_Source document_
Segment Open

Inventing the Abbotts is a 1997 American period coming-of-age film directed by Pat O'Connor and starring Liv Tyler, Joaquin Phoenix, Billy Crudup, Jennifer Connelly, and Joanna Going. The screenplay by Ken Hixon is based on a short story by Sue Miller. The original music score was composed by Michael Kamen. The film focuses on two brothers and their relationship with the wealthy Abbott sisters.

Plot summary 
The lives of two closely linked families dangerously intersect in a small Illinois town in the 1950s. Two brothers, J.C. and Doug Holt are being raised by their single, working mother in Haley, Illinois. Their father Charlie was a reckless risk-taker who lost his life when J.C. was two years old and Doug wasn't even born, after driving on a frozen lake over a bet made with Lloyd Abbott. Lloyd had just acquired Charlie's patent for a steel file-drawer in return for almost nothing, consequently becoming one of the town's wealthiest and most-admired citizens. Lloyd and his distant wife, Joan, are the parents of three beautiful daughters, Alice, Eleanor and Pamela. The parties for the girls' birthdays and other milestones are among the most waited events in the town.

Thinking his father's death was Lloyd's fault, and that the money raised from the patent was unfairly stolen from his family, J.C. seeks revenge on Lloyd through the calculated seduction of the Abbott daughters. First he hooks up with Eleanor, the wildest of the three. As a consequence of their relationship, she's sent away to a mental hospital, and will end up never returning to Haley again. Meanwhile, Doug, who initially admires his brother's libertine lifestyle, starts harboring reciprocated feelings for the youngest Abbott, Pamela. The two awkwardly circle each other, but she protests his early, fumbling sexual advances.

During a summer home from college, J.C. seduces the oldest Abbott daughter, Alice, who's divorcing her abusive husband after the birth of their daughter. The relationship between J.C. and Alice also leads to heartbreak, as well as to Lloyd taking extreme measures to keep them apart.

Amidst the complicated dynamics brought about by their siblings, Doug and Pamela meet again by chance while attending college at Penn and Bryn Mawr, respectively. Their reunion is once again thwarted by the reveal that J.C. has in the meantime started a sexual relationship with Pamela, too. This creates a severe fracture between the two brothers.

Segment Closed

_Required work_
Summarize the film article in two sentences. None of the entries relate to the film article.

_Listed entries_
Segment Open

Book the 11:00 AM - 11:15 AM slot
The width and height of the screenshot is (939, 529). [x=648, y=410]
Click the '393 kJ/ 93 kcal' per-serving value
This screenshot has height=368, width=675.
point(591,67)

Segment Closed

_Answer section_
Inventing the Abbotts is a 1997 American coming-of-age film directed by Pat O'Connor and based on a short story by Sue Miller, focusing on two brothers and their relationship with the wealthy Abbott sisters. Set in 1950s Haley, Illinois, it follows J.C. Holt, who blames Lloyd Abbott for his father's death and seeks revenge by seducing Lloyd's daughters, while his younger brother Doug develops feelings for the youngest, Pamela, until J.C.'s relationship with her causes a severe fracture between the brothers.